Methods: The gene of NlpA leader and CDQSSS were amplified from pNAD plasmid. After enzyme digestion, the PCR product was subcloned into pHEN1 expression vector. The variable regions of heavy chain and light chain of the anti-human IL-1β antibody gene were amplified using PCR technology with PEAI plasmid as templet. Single chain variable fragment (scFv) was constructed by overlapping PCR and inserted into the downstream of NlpA leader of NLPA-pHEN1 recombinant plasmid to construct pBSD-scFv for scFv display. E.coli DH5α cells which were transformed with pBSD-scFv were induced to express scFvs. After spheroplast formation, the pBSD-scFv-transformed bacteria were incubated with antigen at gradient concentrations. The display status was detected by flow cytometry (FCM). We isolated the positive groups and rescued positively expressed pBSD-scFv using plasmid extraction instead of PCR to transform E.coli DH5α. And the binding of antibody and antigen in the positive groups was detected again with FCM.

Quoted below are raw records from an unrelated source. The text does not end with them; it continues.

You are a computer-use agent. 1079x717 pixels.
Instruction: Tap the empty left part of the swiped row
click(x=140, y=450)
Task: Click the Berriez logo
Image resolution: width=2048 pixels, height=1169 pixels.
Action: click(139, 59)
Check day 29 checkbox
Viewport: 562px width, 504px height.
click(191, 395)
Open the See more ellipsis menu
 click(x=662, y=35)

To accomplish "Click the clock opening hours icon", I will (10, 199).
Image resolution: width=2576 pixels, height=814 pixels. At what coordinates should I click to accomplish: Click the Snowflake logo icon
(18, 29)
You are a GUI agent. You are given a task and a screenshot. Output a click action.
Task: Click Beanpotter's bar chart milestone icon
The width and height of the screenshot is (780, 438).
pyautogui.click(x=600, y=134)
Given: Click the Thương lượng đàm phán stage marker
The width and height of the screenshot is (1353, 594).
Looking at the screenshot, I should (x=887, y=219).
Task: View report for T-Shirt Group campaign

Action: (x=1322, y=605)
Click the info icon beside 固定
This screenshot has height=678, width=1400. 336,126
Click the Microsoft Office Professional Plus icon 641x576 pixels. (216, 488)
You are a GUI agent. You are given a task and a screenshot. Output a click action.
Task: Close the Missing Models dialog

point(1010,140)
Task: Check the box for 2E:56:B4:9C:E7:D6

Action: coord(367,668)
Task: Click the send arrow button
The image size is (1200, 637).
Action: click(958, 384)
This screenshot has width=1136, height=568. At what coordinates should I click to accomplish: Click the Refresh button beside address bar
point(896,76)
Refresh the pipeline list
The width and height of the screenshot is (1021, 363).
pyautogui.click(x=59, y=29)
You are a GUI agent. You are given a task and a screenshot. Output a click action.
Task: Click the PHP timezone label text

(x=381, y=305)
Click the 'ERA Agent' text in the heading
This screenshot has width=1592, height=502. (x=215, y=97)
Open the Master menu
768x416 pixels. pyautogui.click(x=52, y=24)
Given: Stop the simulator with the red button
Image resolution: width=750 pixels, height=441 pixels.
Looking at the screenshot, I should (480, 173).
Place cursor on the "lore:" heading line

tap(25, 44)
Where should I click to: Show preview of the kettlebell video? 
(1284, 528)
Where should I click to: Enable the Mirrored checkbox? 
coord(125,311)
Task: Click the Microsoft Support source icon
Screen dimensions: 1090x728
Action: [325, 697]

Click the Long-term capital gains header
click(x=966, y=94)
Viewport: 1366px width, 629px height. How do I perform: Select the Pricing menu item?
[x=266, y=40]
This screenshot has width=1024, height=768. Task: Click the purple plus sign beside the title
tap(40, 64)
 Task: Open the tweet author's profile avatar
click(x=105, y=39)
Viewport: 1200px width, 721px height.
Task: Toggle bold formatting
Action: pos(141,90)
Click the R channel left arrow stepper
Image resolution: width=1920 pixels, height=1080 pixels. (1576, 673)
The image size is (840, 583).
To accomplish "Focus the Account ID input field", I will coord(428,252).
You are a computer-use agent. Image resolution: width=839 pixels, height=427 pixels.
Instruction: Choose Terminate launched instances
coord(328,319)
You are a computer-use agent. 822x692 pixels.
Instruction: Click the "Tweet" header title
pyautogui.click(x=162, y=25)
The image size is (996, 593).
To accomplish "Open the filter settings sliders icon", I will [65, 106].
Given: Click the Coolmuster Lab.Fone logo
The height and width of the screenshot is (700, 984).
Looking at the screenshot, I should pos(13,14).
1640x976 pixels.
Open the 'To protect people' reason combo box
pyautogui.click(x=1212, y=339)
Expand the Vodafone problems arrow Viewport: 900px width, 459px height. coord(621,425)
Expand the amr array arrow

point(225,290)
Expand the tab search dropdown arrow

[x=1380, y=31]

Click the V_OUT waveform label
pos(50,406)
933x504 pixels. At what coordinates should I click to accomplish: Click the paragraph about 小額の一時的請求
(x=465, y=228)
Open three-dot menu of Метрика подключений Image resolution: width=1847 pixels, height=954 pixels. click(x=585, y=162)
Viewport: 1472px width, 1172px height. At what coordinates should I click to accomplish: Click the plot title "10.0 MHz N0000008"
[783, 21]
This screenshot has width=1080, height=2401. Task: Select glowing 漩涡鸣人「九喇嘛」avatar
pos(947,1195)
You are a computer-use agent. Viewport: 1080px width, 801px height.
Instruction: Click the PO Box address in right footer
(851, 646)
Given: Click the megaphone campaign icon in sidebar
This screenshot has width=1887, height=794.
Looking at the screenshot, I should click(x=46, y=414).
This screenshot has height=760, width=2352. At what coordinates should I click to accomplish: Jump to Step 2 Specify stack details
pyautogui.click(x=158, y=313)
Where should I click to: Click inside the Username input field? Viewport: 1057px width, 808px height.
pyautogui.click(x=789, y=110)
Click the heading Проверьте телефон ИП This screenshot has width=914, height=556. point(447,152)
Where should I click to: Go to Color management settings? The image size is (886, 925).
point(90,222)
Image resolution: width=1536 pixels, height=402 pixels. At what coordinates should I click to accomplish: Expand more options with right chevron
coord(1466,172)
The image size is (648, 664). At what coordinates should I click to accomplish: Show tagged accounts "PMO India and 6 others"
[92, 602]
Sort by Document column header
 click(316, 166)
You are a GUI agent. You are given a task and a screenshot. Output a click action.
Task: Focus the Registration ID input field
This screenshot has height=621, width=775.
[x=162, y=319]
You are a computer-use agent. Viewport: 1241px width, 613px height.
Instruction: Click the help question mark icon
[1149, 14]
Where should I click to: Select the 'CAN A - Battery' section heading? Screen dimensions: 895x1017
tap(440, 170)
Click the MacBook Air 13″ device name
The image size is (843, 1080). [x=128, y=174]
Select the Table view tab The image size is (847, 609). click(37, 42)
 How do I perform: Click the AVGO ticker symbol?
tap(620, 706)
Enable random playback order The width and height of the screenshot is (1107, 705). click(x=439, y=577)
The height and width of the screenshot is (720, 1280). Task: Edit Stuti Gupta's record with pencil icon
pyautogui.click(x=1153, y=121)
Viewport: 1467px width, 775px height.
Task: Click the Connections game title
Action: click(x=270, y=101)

Results: After the pBSD-scFv-transformed bacteria were incubated with antigen and antigen specific FITC-antibody, strong fluorescent signal was detected by FCM, which showed an antigen concentration-dependent manner. The rescued pBSD-scFv displayed similar fluorescence intensity in the next FCM procedure, indicating that the method is reliable and stable.
Conclusion: ScFv expressed by the bacterial display system can fold efficiently and have the ability to bind to the hIL-1β antigen specifically. The bacterial display technology for screening scFv antibody library has been established successfully.